Thread (22 messages) 22 messages, 4 authors, 2020-10-01

Re: Genetlink per cmd policies

From: Jakub Kicinski <kuba@kernel.org>
Date: 2020-09-30 20:47:38

On Wed, 30 Sep 2020 22:13:07 +0200 Johannes Berg wrote:
quoted
+/**
+ * struct genl_light_ops - generic netlink operations (small version)
+ * @cmd: command identifier
+ * @internal_flags: flags used by the family
+ * @flags: flags
+ * @validate: validation flags from enum genl_validate_flags
+ * @doit: standard command callback
+ * @dumpit: callback for dumpers
+ *
+ * This is a cut-down version of struct genl_ops for users who don't need
+ * most of the ancillary infra and want to save space.
+ */
+struct genl_light_ops {
+	int	(*doit)(struct sk_buff *skb, struct genl_info *info);
+	int	(*dumpit)(struct sk_buff *skb, struct netlink_callback *cb);  
Even dumpit is pretty rare (e.g. 10 out of 107 in nl80211) - maybe
remove that even?
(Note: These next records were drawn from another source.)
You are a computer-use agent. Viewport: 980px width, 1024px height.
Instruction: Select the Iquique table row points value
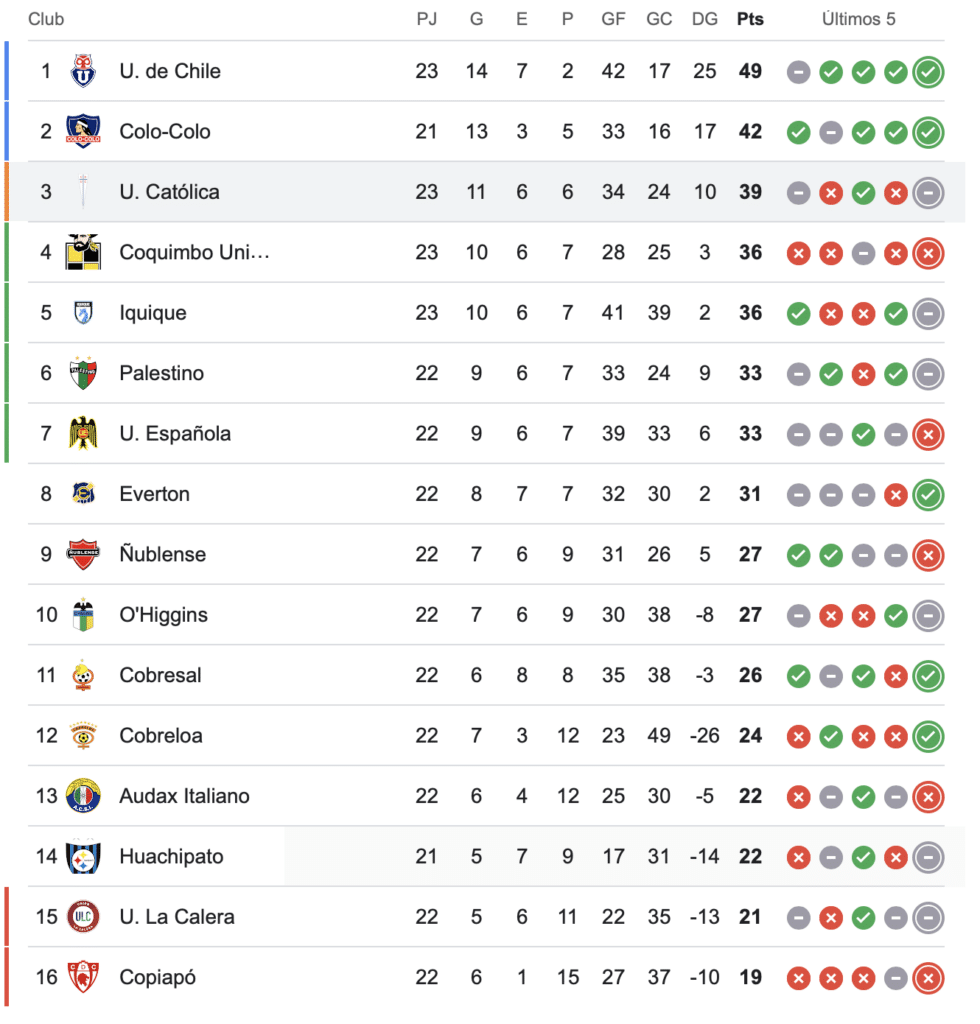[750, 313]
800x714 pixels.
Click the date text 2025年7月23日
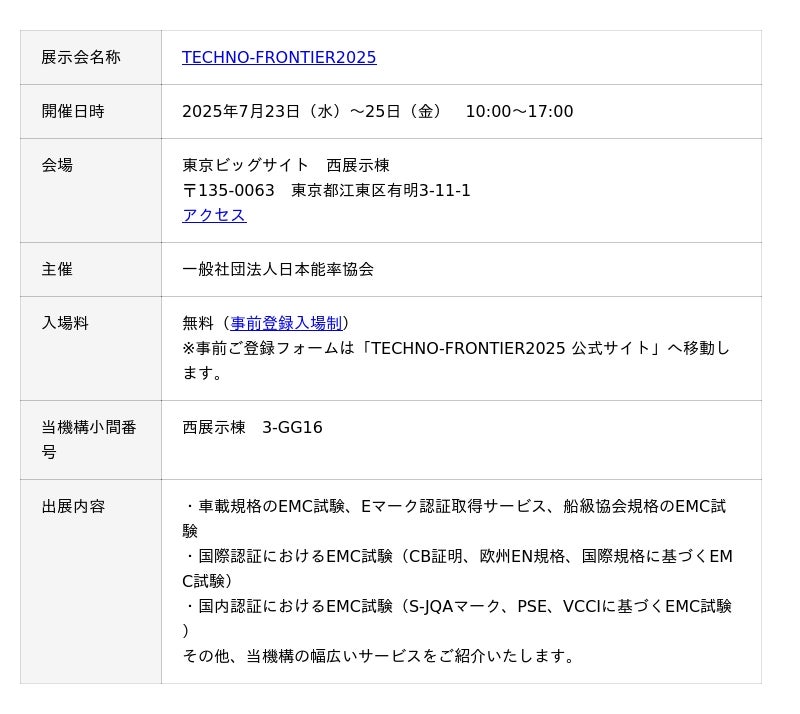[x=241, y=112]
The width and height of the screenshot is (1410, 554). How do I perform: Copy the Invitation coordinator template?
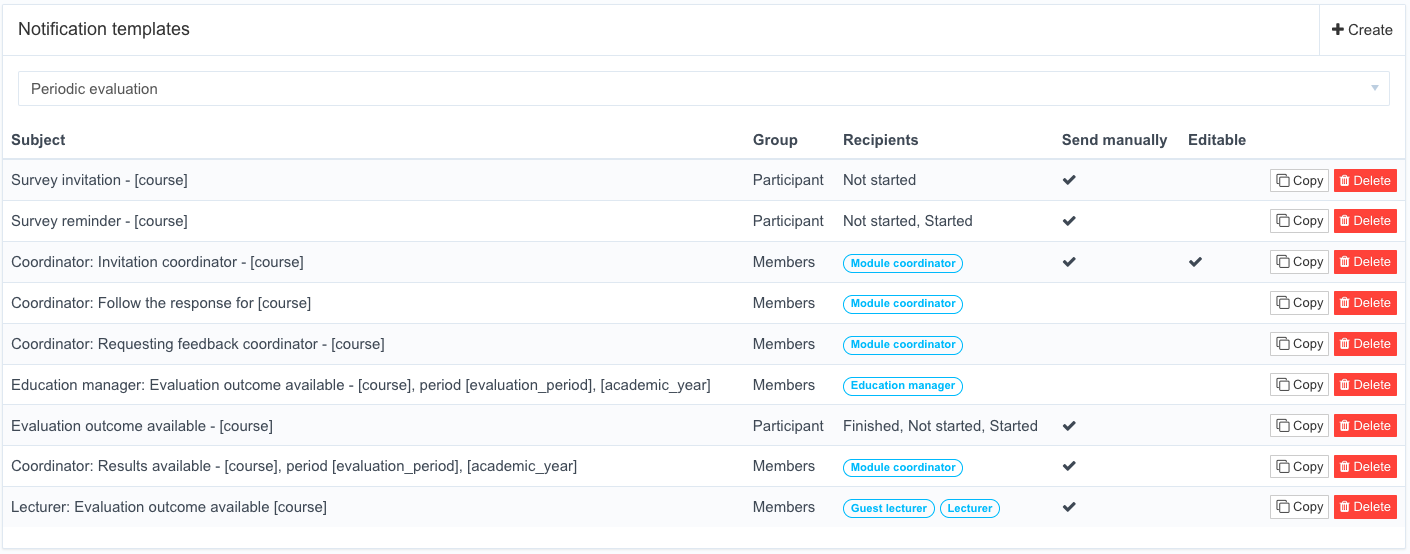[1299, 262]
It's a bit more juggling in nl80211 to actually use
it, but I'm certainly happy to do that myself.
Hm. 16 / 44 for devlink if I'm counting right.

For nl80211 we'd go from:

 107 * 24 = 2471

to:

 97 * 16 + 10 * 48 = 2032

But for devlink we go from:

 44 * 24 = 1056
 
to

 16 * 16 + 28 * 48 = 1600

No strong feelings but I think the API is a little easier to grasp when
families with a global policy can use exclusively the "light" ops.
quoted
+static void genl_op_from_full(const struct genl_family *family,
+			      unsigned int i, struct genl_ops *op)
+{
+	memcpy(op, &family->ops[i], sizeof(*op));  
What's wrong with struct assignment? :)

	*op = family->ops[i];
Code size :)

   text	   data	    bss	    dec	    hex
  22657	   3590	     64	  26311	   66c7	memcpy
  23103	   3590	     64	  26757	   6885	struct
quoted
+	if (!op->maxattr)
+		op->maxattr = family->maxattr;
+	if (!op->policy)
+		op->policy = family->policy;  
That doesn't build as is, I think? Or did you have some other patch
below it?
Heh, right, I already have policy in ops in my tree.

I'll send a fuller RFC series by the end of the day.
quoted
 static int genl_validate_ops(const struct genl_family *family)
 {  
[...]
quoted
+	n_ops = genl_get_cmd_cnt(family);
 	if (!n_ops)
 		return 0;  
Come to think of it, that check is kinda pointless, the loop won't run
if it's 0 and then we return 0 immediately anyway... whatever :)
Good point :)
quoted
 	for (i = 0; i < n_ops; i++) {
-		if (ops[i].dumpit == NULL && ops[i].doit == NULL)
+		struct genl_ops op;
+
+		if (genl_get_cmd_by_index(i, family, &op))
 			return -EINVAL;  
Maybe WARN_ON() or something? It really ought to not be possible for
that to fail, since you're only iterating to n_ops, so you'd have to
have some consistency issues if that happens.
quoted
-		for (j = i + 1; j < n_ops; j++)
-			if (ops[i].cmd == ops[j].cmd)
+		if (op.dumpit == NULL && op.doit == NULL)
+			return -EINVAL;
+		for (j = i + 1; j < n_ops; j++) {
+			struct genl_ops op2;
+
+			if (genl_get_cmd_by_index(j, family, &op2))
 				return -EINVAL;  
same here
Ack, will add it to the helper itself.
quoted
+		for (i = 0; i < genl_get_cmd_cnt(family); i++) {
 			struct nlattr *nest;
-			const struct genl_ops *ops = &family->ops[i];
-			u32 op_flags = ops->flags;
+			struct genl_ops op;
+			u32 op_flags;
+
+			if (genl_get_cmd_by_index(i, family, &op))
+				goto nla_put_failure;  
but actually, same here, so maybe it should just not even be able to
return an error but WARN_ON instead and clear the op, so you have
everything NULL in that case?

I don't really see a case where you'd have the index coming from
userspace and would have to protect against it being bad, or something?
Yeah, this is entirely an internal error. I'll double check if cleared
out op doesn't break anything and make the helper void.